Find the line containing "238x516 pixels." in the records below. Copy exactly that line and each one after it, ending at the line containing "Given: Open the feedback chat bubble icon", and nothing more.

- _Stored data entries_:
·····
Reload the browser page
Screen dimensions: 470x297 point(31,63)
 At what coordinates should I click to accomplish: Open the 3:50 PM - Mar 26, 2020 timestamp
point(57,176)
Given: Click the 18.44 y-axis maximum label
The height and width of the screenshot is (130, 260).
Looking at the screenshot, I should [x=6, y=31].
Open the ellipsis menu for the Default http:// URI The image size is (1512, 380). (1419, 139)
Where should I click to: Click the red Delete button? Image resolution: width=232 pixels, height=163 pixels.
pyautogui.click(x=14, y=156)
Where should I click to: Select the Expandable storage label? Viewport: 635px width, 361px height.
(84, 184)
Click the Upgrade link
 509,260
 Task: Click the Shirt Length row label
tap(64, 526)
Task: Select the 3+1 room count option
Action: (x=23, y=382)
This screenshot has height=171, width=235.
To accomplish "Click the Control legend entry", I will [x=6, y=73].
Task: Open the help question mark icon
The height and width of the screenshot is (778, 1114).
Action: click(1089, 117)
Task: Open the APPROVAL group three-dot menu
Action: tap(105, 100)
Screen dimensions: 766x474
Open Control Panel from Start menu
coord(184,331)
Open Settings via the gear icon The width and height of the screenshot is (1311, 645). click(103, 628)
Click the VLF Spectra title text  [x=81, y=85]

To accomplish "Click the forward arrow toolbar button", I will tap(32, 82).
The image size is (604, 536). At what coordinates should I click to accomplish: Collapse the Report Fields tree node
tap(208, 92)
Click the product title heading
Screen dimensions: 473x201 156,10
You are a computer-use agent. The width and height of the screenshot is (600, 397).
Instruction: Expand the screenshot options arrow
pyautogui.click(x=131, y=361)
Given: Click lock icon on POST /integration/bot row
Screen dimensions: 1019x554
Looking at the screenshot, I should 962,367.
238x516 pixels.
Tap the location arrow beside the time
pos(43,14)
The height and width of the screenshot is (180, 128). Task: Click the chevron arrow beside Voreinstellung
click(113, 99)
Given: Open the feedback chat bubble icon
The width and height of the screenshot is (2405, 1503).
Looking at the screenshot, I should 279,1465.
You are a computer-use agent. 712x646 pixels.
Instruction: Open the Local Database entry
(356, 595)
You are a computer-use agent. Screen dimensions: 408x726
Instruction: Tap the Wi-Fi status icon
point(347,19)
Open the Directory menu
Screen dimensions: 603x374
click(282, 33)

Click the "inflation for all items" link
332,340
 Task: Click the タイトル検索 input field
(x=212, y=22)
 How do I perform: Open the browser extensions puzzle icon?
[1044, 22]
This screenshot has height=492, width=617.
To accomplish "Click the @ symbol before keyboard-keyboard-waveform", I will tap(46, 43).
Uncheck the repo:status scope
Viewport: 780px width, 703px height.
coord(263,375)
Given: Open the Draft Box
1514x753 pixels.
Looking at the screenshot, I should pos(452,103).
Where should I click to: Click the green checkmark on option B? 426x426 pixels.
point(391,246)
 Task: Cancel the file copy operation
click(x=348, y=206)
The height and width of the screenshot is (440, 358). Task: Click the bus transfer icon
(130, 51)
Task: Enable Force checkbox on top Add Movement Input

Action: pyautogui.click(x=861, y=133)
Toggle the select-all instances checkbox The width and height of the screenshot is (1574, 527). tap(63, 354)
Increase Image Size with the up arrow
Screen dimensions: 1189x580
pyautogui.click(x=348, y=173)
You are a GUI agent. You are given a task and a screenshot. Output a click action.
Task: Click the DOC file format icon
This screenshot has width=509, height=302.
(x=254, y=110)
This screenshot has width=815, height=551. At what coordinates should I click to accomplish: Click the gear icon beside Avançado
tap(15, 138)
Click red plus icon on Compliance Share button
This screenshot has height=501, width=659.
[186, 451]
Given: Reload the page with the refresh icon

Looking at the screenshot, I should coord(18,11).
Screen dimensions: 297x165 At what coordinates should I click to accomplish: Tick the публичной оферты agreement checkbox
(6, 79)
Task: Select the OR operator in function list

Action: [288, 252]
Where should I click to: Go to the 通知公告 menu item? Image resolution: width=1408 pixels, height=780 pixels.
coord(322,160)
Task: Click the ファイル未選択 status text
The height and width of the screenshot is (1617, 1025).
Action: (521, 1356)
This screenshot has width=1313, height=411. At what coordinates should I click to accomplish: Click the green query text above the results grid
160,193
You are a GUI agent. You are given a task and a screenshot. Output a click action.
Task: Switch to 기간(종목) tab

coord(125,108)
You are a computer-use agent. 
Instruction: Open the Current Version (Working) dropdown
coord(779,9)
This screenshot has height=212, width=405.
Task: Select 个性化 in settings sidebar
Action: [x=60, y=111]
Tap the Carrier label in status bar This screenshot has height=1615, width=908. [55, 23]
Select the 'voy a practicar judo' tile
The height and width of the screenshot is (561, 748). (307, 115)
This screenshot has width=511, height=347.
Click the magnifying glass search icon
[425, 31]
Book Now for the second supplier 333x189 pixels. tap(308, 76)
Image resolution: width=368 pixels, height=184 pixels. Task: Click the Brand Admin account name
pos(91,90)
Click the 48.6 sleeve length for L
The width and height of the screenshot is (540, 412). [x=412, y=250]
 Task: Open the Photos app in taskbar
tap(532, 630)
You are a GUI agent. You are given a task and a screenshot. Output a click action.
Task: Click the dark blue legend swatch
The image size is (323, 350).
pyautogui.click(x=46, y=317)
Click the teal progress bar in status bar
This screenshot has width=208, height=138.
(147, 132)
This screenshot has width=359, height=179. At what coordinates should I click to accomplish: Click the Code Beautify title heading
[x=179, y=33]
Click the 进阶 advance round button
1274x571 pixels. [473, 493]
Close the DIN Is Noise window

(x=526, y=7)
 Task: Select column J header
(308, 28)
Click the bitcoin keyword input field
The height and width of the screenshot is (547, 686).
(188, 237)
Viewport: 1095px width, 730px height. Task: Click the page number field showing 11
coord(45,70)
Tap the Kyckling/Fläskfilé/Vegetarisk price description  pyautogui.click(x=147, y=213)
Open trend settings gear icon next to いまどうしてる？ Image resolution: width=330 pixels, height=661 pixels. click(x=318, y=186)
·····
- _EXPECTED ANSWER_:
238x516 pixels.
Tap the location arrow beside the time
pos(43,14)
The height and width of the screenshot is (180, 128). Task: Click the chevron arrow beside Voreinstellung
click(113, 99)
Given: Open the feedback chat bubble icon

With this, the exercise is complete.